- [PROBLEM]: In the entries below, every line with the string "node" is to be reported.

(Stored items)
################
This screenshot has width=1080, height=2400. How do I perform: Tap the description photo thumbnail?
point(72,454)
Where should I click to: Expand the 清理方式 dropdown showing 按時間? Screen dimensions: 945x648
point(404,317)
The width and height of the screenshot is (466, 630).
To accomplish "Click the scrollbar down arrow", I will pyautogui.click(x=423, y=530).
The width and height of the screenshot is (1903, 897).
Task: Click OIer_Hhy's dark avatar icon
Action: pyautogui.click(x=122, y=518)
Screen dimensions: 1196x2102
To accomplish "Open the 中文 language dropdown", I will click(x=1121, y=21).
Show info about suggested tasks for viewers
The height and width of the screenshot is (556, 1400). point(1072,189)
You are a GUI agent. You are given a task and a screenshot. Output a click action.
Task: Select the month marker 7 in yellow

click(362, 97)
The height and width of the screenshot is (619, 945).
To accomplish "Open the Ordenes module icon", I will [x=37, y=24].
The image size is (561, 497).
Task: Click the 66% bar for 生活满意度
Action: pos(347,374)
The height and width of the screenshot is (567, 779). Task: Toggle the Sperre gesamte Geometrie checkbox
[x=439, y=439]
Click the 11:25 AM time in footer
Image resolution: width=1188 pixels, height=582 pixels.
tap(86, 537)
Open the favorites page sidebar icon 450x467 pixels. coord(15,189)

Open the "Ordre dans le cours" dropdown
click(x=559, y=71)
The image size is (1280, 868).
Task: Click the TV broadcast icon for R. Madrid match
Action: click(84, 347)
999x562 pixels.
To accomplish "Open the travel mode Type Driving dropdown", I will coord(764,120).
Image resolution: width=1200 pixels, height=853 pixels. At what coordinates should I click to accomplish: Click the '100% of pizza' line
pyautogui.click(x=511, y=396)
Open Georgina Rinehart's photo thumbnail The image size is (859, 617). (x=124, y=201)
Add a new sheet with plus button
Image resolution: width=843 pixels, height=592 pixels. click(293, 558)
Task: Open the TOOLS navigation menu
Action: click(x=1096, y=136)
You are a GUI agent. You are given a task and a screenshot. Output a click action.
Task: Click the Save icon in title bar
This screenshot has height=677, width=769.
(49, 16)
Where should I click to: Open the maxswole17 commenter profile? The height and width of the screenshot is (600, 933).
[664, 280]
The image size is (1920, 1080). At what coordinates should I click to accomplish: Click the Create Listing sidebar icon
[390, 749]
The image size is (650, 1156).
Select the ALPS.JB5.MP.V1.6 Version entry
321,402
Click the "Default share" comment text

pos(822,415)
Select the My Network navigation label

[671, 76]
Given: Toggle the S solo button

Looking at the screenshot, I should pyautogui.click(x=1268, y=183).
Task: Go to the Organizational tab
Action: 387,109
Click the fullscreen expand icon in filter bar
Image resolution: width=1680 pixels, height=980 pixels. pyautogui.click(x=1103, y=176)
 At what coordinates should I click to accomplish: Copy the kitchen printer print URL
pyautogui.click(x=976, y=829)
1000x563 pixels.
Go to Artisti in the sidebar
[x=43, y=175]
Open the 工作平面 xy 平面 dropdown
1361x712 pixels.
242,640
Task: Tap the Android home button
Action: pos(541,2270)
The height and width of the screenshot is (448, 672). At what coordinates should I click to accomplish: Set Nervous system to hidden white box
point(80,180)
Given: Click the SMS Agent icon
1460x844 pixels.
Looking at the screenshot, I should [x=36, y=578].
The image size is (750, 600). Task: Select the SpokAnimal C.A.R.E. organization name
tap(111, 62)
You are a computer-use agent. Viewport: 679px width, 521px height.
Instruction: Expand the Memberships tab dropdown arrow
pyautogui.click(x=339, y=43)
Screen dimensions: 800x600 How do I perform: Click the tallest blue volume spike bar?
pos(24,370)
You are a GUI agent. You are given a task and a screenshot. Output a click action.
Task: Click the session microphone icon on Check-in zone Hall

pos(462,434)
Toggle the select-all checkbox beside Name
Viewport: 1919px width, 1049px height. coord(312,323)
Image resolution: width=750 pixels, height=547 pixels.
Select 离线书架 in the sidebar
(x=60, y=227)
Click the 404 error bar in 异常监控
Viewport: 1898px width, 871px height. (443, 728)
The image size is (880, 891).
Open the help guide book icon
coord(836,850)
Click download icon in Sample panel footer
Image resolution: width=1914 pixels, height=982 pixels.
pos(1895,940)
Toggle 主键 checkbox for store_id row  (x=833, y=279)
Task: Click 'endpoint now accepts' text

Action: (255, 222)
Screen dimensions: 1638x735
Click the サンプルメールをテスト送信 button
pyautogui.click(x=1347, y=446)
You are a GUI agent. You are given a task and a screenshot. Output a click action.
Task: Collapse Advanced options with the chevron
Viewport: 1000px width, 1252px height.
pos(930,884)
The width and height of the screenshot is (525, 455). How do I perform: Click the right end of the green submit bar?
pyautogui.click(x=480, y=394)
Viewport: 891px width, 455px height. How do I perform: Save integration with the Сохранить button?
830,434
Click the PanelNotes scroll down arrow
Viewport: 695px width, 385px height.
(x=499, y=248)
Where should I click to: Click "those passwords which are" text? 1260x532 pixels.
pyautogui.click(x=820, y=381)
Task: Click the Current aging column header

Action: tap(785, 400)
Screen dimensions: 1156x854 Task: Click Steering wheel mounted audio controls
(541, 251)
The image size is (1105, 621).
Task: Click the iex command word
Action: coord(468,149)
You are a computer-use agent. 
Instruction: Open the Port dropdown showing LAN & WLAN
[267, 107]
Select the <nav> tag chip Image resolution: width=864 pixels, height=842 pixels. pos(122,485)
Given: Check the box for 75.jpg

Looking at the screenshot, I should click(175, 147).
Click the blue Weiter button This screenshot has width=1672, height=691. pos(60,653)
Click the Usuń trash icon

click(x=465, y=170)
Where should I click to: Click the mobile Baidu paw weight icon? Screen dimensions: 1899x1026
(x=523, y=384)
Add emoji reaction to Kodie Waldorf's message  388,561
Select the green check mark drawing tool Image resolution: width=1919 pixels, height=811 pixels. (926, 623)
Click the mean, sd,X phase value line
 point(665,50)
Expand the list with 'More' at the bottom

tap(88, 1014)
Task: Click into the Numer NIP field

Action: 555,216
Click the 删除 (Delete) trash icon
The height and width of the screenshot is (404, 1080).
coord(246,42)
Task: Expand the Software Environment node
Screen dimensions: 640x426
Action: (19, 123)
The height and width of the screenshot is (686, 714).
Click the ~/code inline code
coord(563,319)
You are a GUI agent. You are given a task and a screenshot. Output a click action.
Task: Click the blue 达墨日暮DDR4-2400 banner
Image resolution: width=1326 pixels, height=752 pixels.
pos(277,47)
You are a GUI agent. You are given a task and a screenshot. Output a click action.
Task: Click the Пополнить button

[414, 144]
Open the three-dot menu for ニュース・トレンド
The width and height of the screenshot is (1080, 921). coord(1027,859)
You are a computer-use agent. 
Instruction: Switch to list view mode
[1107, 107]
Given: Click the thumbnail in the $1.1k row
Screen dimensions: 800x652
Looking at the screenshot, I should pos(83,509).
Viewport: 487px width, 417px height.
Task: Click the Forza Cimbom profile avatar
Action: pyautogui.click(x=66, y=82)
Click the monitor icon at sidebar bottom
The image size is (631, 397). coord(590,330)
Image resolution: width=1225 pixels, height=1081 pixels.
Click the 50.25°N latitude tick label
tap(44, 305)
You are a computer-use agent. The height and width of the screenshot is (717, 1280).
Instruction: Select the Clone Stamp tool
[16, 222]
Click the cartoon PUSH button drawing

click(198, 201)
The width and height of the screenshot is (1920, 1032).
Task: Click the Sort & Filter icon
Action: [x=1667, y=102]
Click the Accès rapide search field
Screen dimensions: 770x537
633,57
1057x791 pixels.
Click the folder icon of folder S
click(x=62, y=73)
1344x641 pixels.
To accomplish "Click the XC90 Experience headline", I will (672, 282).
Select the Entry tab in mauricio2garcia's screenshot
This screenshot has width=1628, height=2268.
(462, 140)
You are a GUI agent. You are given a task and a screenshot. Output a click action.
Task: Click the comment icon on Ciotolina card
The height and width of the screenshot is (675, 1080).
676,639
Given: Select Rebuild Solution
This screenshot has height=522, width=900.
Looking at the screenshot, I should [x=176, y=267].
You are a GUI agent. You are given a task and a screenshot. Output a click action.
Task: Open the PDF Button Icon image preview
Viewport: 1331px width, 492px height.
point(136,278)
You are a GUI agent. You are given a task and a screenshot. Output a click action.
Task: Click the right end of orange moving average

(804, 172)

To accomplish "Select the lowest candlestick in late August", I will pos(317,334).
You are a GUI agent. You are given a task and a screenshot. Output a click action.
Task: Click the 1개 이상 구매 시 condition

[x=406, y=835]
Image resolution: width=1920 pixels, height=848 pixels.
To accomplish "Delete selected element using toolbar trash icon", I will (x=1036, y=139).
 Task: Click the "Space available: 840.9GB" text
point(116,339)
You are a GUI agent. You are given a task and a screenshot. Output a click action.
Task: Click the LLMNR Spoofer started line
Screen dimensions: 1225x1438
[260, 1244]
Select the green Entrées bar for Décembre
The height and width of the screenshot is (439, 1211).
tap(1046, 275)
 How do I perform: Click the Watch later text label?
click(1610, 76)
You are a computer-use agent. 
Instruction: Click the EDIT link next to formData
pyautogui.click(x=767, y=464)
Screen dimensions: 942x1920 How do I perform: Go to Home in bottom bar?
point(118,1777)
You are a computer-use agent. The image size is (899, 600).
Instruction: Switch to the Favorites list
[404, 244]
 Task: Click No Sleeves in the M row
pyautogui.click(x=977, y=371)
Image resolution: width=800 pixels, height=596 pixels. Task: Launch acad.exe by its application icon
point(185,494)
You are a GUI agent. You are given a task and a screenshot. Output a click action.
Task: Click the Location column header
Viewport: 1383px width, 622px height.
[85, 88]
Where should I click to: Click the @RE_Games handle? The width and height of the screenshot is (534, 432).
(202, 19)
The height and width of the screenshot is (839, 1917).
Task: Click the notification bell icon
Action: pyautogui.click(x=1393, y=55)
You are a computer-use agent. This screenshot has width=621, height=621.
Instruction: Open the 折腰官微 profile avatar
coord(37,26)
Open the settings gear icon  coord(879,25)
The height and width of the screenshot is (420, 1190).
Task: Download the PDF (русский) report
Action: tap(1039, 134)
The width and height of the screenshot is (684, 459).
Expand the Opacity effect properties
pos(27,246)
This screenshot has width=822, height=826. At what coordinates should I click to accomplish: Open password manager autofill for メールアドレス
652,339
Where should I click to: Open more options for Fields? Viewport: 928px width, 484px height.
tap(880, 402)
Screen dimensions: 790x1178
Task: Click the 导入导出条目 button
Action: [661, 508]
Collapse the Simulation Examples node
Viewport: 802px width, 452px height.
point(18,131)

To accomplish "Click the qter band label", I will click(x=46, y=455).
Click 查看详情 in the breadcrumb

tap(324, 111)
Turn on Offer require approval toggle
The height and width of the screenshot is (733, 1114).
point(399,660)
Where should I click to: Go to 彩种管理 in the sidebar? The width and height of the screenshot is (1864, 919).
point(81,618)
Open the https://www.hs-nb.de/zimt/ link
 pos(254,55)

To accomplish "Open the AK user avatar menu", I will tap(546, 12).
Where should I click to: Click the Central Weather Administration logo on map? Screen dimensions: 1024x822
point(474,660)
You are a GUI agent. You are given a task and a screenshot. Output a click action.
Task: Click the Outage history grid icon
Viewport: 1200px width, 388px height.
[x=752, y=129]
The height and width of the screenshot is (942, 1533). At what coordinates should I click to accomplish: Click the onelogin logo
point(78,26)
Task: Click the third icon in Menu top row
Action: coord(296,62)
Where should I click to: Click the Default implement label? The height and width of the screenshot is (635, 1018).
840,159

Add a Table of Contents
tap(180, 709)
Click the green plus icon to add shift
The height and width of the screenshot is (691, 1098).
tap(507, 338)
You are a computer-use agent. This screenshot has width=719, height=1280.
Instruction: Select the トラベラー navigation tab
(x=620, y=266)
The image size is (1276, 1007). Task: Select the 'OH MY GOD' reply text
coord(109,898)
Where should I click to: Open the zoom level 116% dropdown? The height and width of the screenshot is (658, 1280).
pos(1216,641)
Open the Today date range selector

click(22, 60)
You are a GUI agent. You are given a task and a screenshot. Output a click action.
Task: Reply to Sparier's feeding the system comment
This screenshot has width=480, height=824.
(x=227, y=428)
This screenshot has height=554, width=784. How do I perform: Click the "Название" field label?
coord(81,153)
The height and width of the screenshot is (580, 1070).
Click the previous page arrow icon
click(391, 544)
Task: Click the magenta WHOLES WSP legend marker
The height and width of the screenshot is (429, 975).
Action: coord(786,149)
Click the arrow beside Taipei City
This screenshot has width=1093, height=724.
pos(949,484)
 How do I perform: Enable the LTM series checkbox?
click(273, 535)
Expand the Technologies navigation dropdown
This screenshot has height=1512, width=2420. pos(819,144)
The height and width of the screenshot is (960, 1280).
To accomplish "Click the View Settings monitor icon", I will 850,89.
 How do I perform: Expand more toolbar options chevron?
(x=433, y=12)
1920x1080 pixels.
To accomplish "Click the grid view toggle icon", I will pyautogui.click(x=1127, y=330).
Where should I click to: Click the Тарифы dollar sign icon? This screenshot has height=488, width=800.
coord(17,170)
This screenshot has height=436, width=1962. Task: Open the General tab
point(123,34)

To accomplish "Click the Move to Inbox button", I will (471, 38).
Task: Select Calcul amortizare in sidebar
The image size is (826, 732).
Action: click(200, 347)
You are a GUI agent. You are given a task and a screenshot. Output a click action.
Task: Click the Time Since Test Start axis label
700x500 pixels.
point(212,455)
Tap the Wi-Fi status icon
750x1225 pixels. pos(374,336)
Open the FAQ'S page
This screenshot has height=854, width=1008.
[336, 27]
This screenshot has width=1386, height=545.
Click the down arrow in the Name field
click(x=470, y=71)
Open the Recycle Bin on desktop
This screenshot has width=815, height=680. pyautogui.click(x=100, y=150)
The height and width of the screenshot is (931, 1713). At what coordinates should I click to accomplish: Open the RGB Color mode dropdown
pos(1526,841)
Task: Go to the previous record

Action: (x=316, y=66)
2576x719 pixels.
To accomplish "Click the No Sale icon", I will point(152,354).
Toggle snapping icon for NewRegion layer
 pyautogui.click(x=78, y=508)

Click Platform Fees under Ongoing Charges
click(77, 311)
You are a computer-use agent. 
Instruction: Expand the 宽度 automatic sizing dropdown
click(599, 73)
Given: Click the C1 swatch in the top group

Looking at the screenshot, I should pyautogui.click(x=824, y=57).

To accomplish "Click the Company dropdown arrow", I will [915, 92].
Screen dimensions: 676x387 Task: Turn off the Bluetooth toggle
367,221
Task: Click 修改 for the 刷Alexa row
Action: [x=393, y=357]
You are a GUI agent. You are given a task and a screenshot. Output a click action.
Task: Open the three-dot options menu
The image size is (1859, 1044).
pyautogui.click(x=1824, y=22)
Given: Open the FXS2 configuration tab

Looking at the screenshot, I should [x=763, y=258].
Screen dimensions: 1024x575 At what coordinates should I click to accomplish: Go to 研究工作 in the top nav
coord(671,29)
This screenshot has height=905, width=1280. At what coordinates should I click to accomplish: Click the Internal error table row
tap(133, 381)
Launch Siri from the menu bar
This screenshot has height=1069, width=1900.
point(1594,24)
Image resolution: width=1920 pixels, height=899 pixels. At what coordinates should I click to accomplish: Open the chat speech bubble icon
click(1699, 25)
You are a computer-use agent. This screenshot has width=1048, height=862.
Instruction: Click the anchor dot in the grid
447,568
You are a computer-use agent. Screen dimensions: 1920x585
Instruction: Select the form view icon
################
- [RESULT FOR THIS TASK]:
Task: Expand the Software Environment node
Collapse the Simulation Examples node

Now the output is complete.